CPTP 3.21 Neuropharmacology 6 Antiepileptics

Question 1

Define epilepsy

Answer 1

Occasional, sudden, excessive local discharges of grey matter

Question 2

What is a convulsion?

Answer 2

A ‘fit’: muscular contractions during a seizure

Question 3

What is a seizure?

Answer 3

A period of synchronous discharge of neurones

Question 4

What are anticonvulsants?

Answer 4

Drugs active against seizures

Question 5

What are the potential causes of epilepsy?

Answer 5

• Trauma, tumour or infection of the brain
  
  • Drug withdrawal
  • High fever
  • Metabolic imbalances
  • Heavy metal toxicity

Can also be idiopathic

Question 6

What are the types of epilepsy?

Answer 6

Partial Seizures - where the epileptic focus is localised
• Jacksonian
• Temporal lobe epilepsy
• Psychomotor

Generalised
• Petit mal (absence)
• Grande mal (tonic-clonic)

Question 7

How is brain electrical activity monitored?
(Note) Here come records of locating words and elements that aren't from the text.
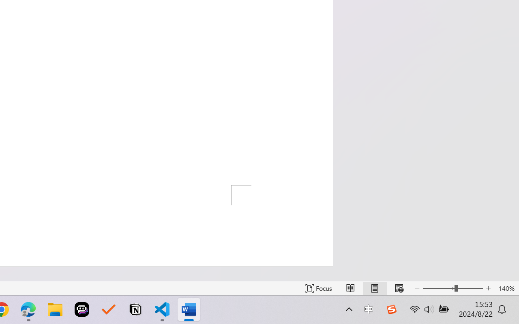 This screenshot has height=324, width=519. I want to click on 'Print Layout', so click(374, 288).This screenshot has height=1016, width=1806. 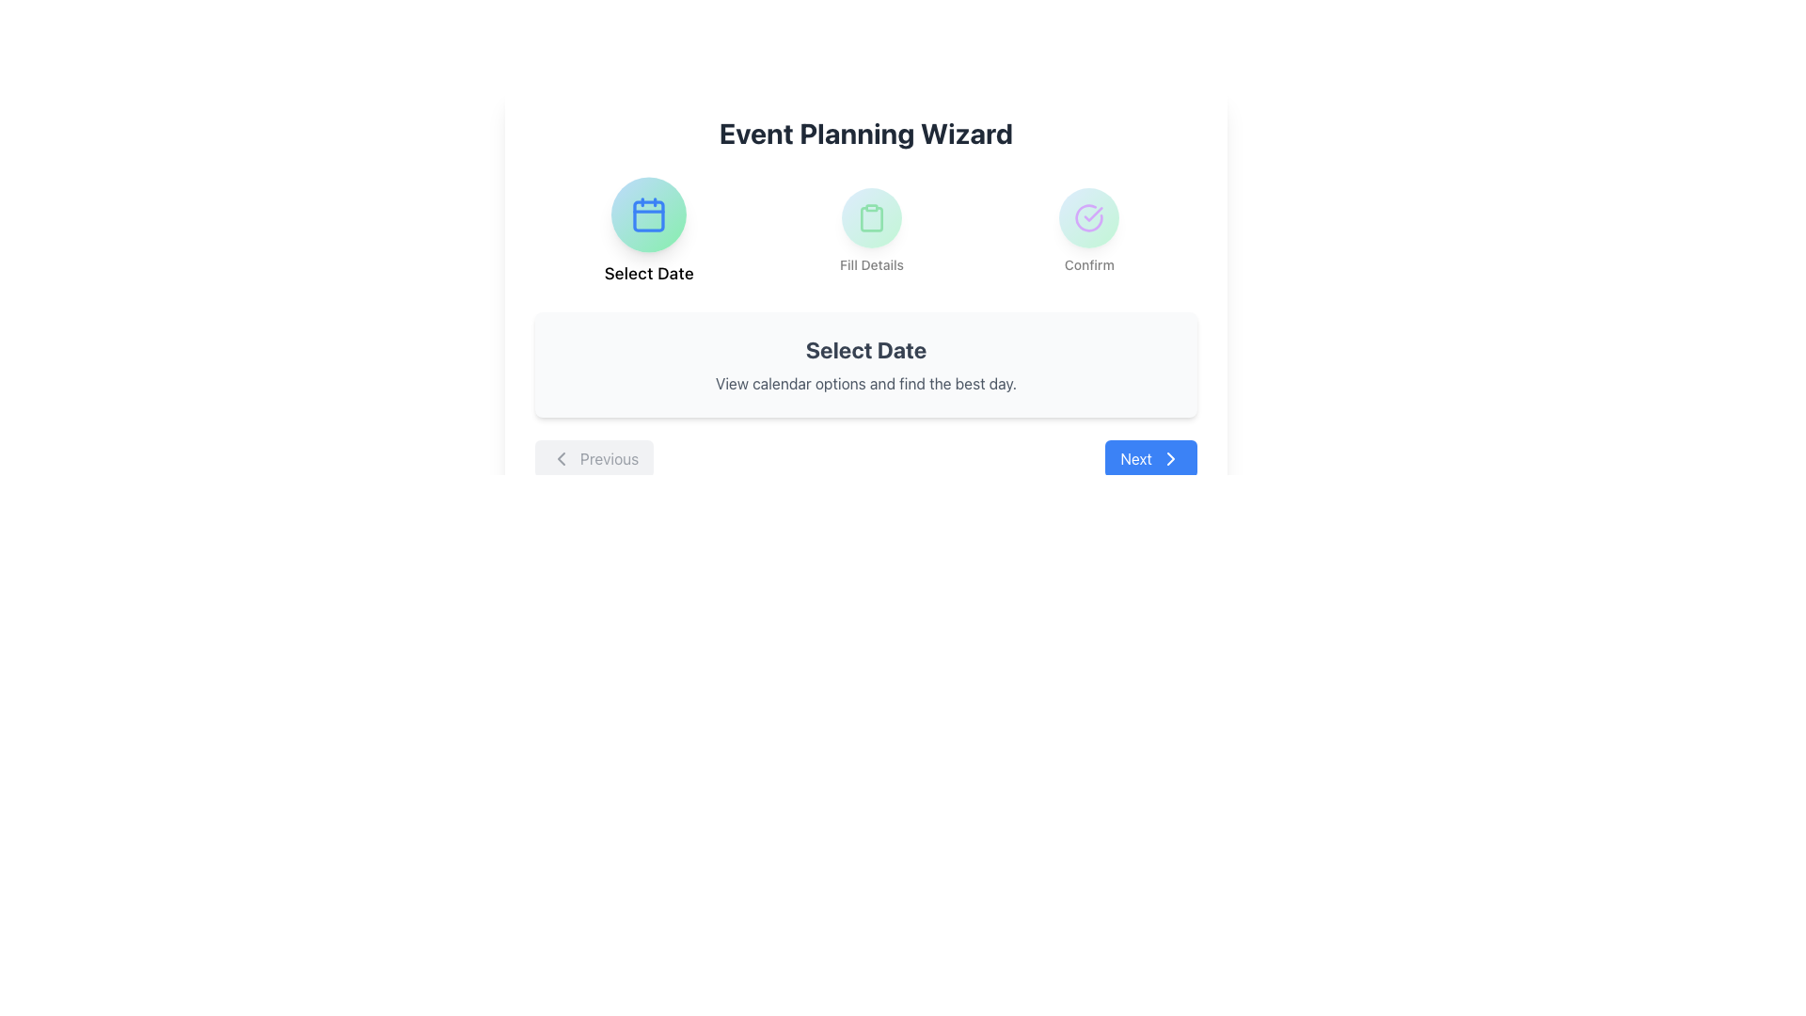 What do you see at coordinates (871, 231) in the screenshot?
I see `the circular icon with a green outline of a clipboard, located above the label 'Fill Details'` at bounding box center [871, 231].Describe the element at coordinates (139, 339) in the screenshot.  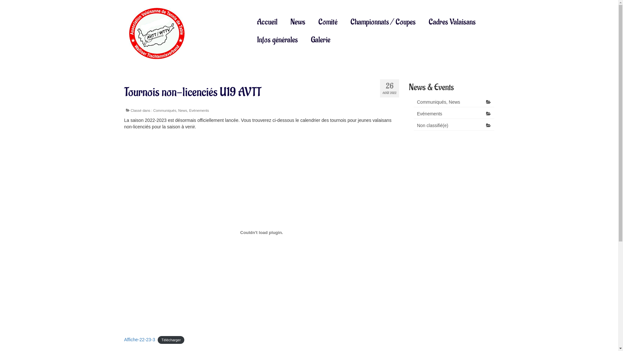
I see `'Affiche-22-23-3'` at that location.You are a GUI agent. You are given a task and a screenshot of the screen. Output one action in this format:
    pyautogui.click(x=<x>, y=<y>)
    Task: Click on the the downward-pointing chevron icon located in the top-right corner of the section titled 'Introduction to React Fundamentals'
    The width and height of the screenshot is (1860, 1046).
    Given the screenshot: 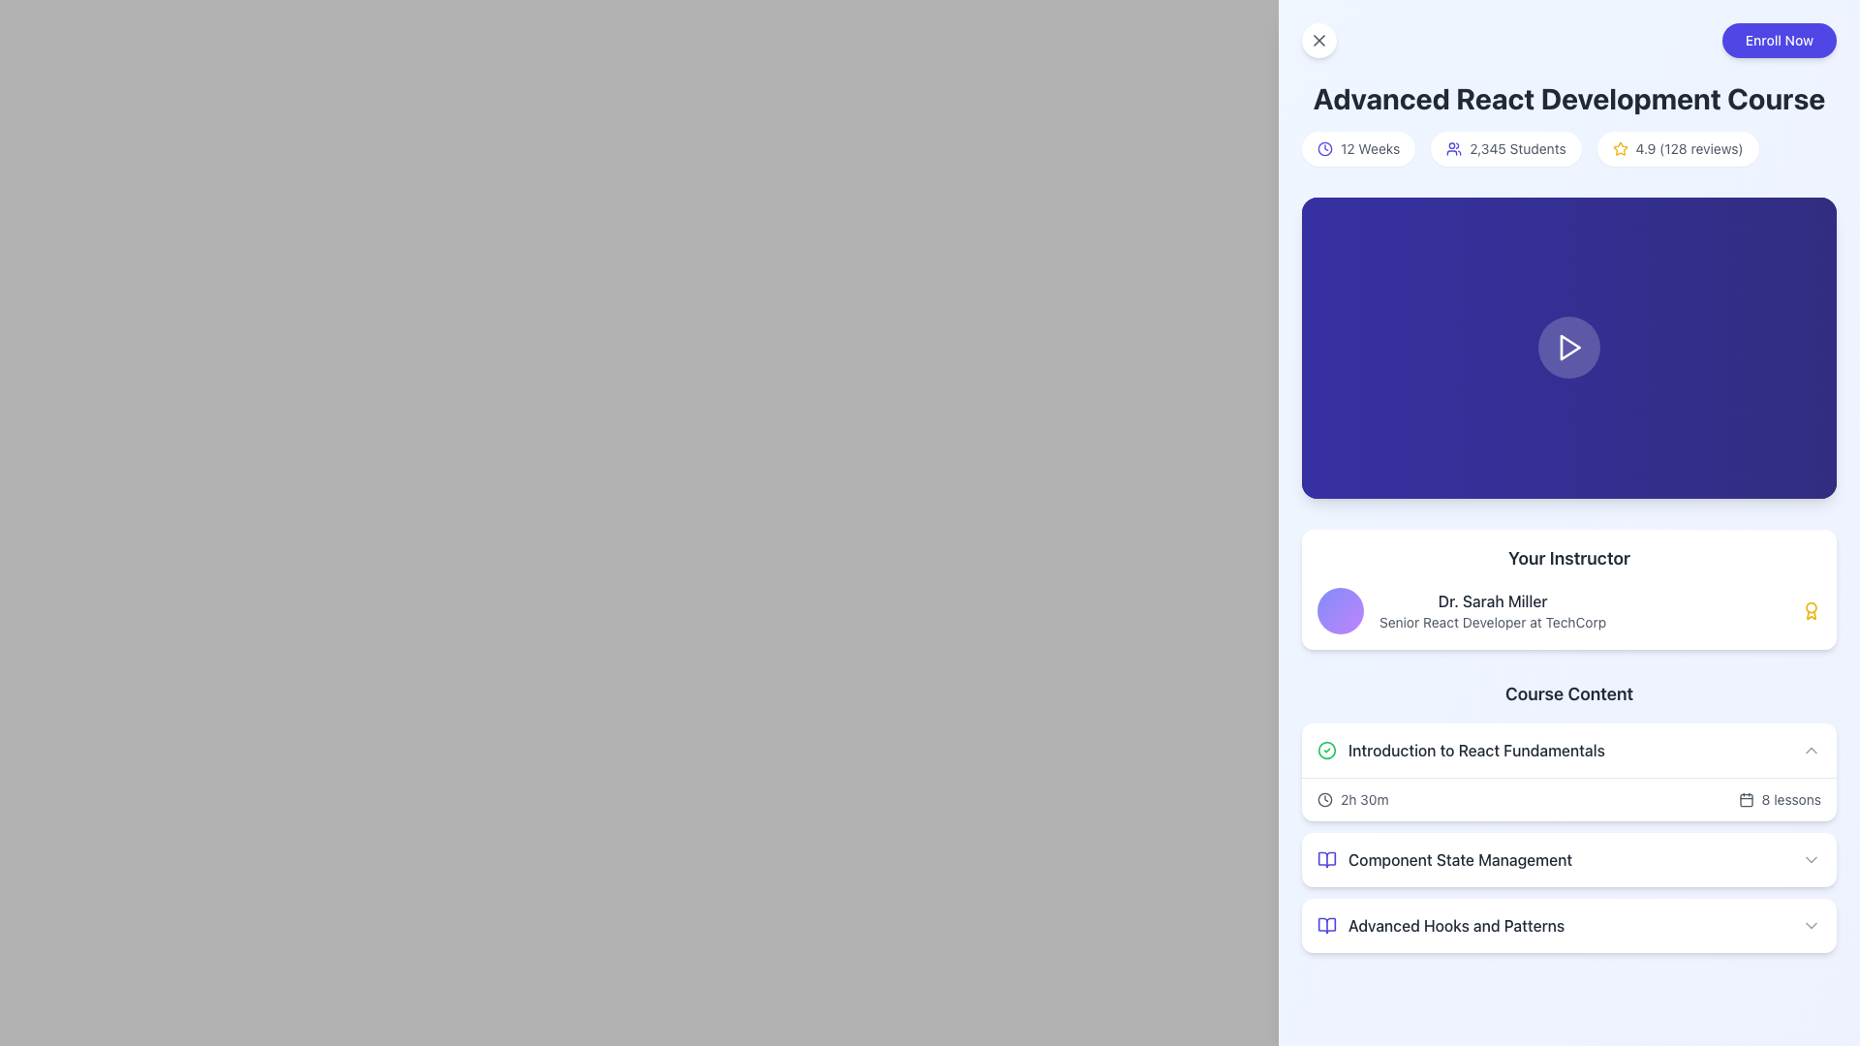 What is the action you would take?
    pyautogui.click(x=1810, y=749)
    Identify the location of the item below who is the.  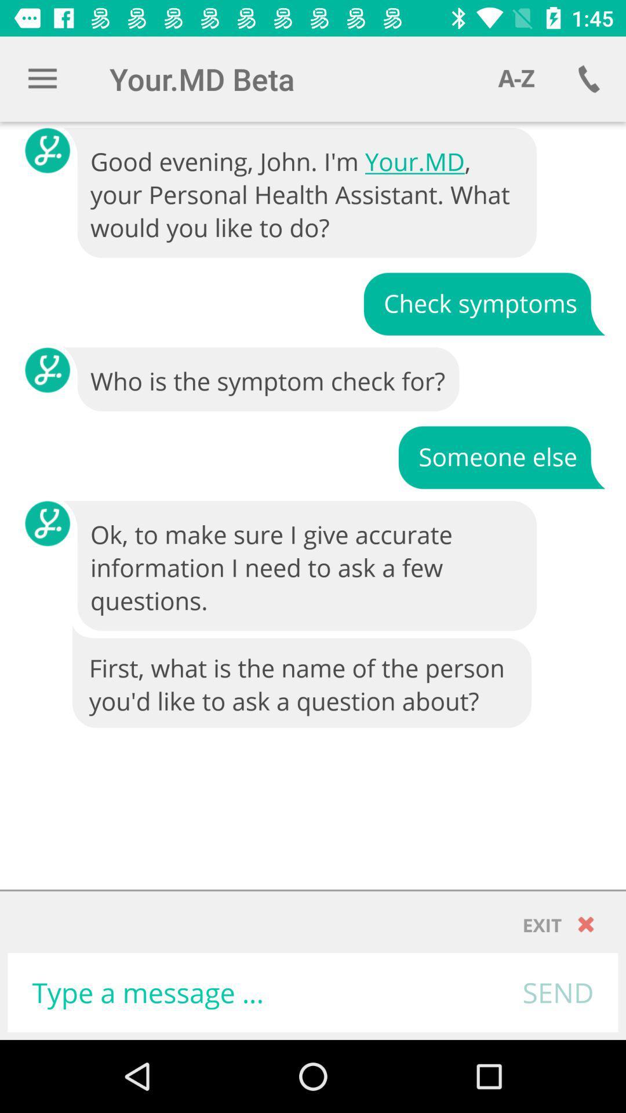
(501, 456). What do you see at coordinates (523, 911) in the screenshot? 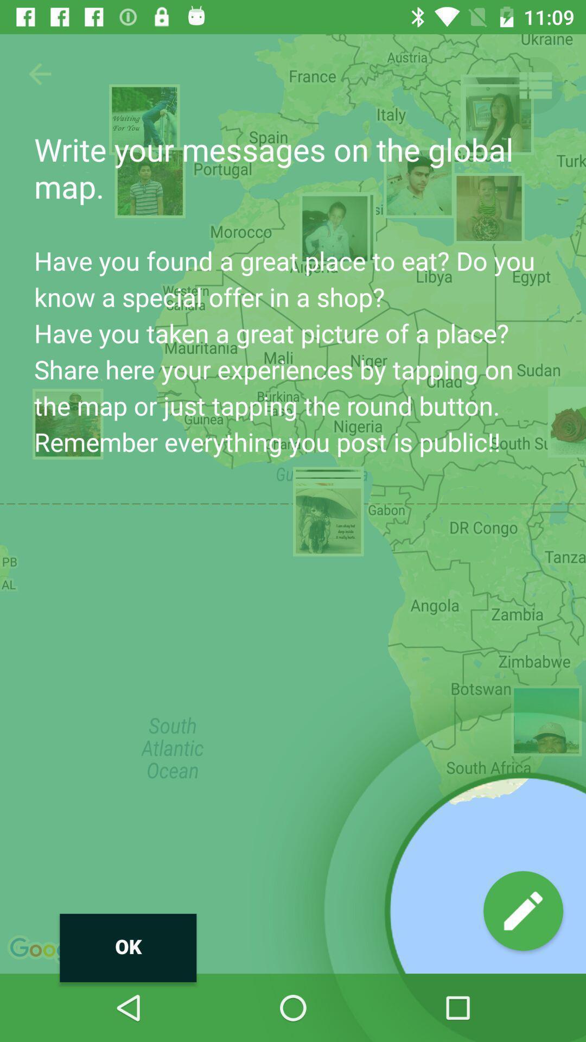
I see `the edit icon` at bounding box center [523, 911].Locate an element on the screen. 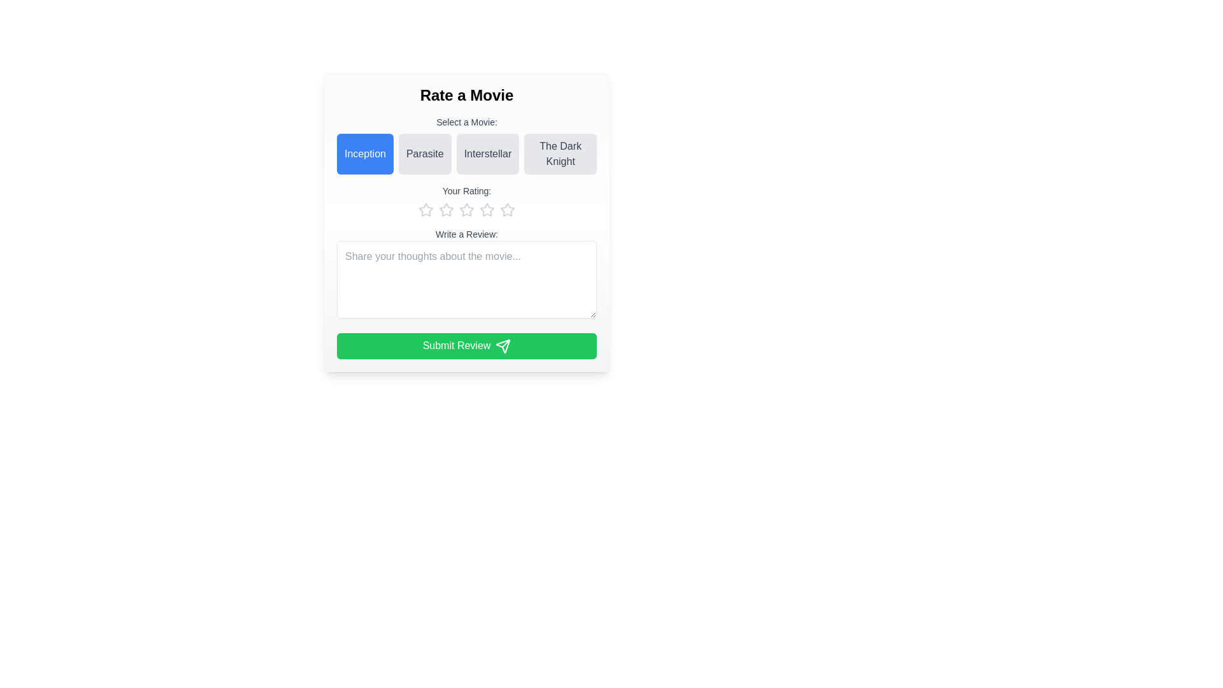 This screenshot has height=688, width=1223. the descriptive text label indicating the purpose of the star-rating input, which is centrally aligned in the section below the movie selection buttons is located at coordinates (466, 191).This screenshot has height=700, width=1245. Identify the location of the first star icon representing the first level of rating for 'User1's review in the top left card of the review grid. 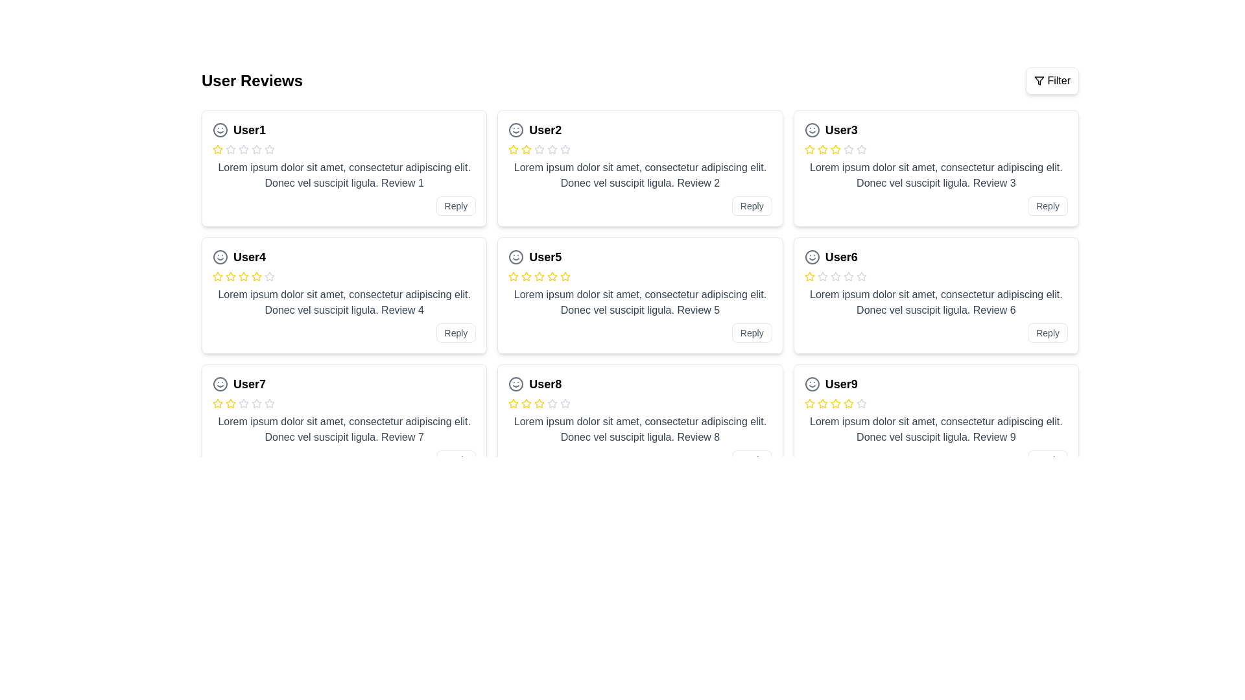
(218, 149).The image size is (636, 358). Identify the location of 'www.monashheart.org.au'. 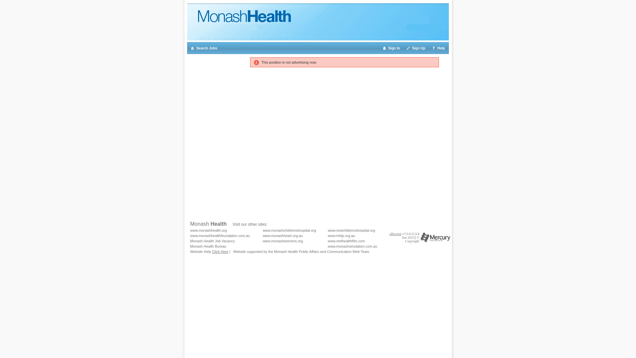
(282, 235).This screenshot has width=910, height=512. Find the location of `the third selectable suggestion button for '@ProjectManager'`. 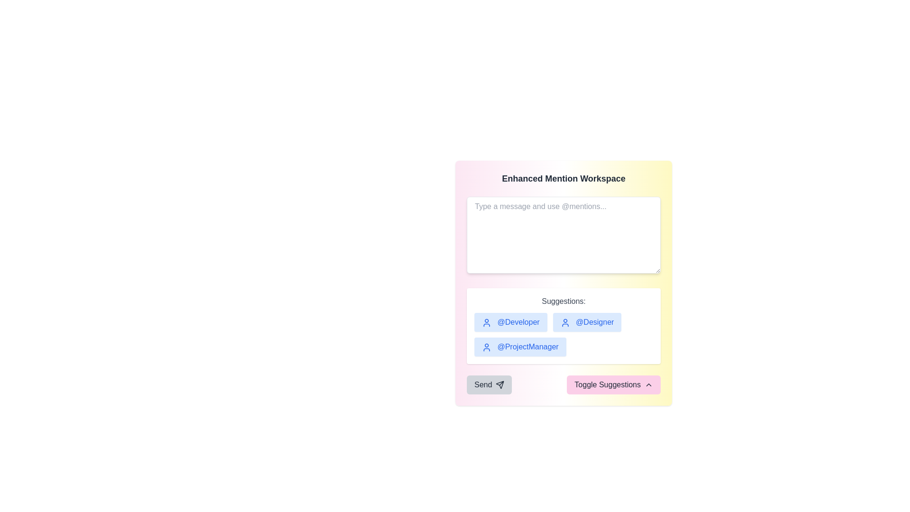

the third selectable suggestion button for '@ProjectManager' is located at coordinates (520, 347).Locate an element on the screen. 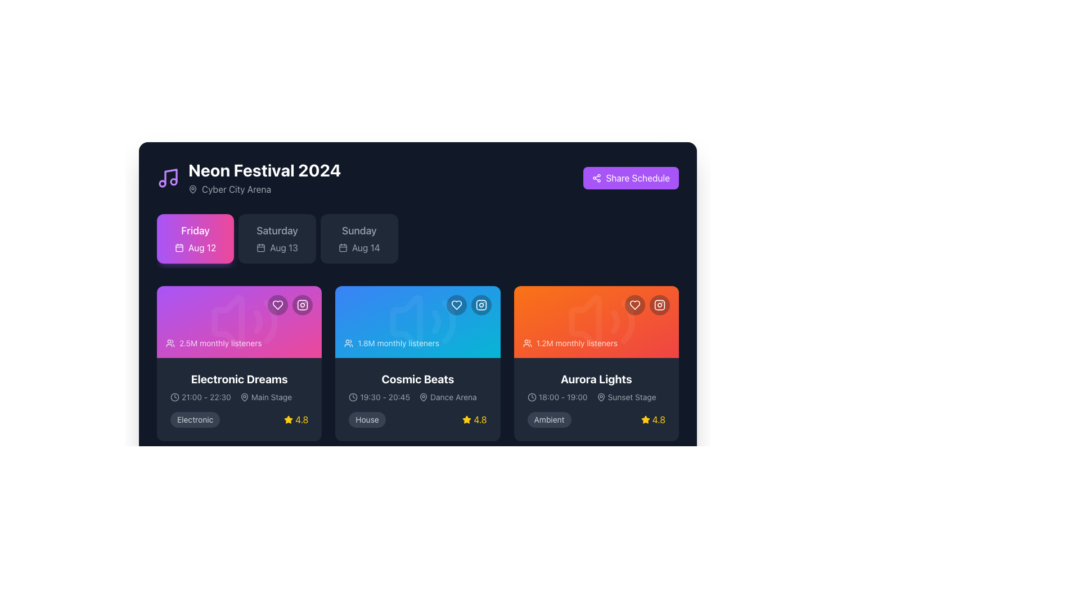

What is normal and abnormal when using this?

Answer 7

EEG

Brain activity can be unsynchronised or synchronised when the activity of groups of neurones is summated. Unsynchronised is normal. (IMG 11 shows an example using six neurones). Synchronising suggests it is being caused by some underlying pathology

Question 8

What do the symptoms of epilepsy depend on? Give examples

Answer 8

The location of the epileptic focus

Temporal lobe
• Hallucinations

Motor cortex
• Bizarre movements

Question 9

Define a partial siezure

Answer 9

Synchronous activity with a localised epileptic focus (starting site)

Question 10

Why is temporal lobe epilepsy associated with hallucinations?

Answer 10

It contains auditory and visual processing areas which are overstimulated during synchronous activity

Question 11

Describe petit mal seizures

What causes them?

Answer 11

• Generalised seizures
  
  • Synchronous discharge at all electrode sites at 3Hz
  • Short duration and random
  • ‘Absence’ (a brief loss and return of consciousness)
  • NO MOTOR SYMPTOMS
  • No post ictal coma

Dysfunction in thalamocortical circuits

Question 12

What are grand mal seizures also known as?

Answer 12

Tonic-clonic seizures

Question 13

Describe grand mal seizures, including where they start

Name the type of epilepsy characterised by a similar type of seizure but prolonged and continuous

Answer 13

• No focus at onset
• Involves synchronous discharge at all electrode sites
• Random with a LONG duration
• Post ictal coma occurs
• Two phases:
> ‘tonic’ (classic arched back away from floor)
> ‘clonic’ (looks like decerebrate posturing but with bent legs) (IMG 12)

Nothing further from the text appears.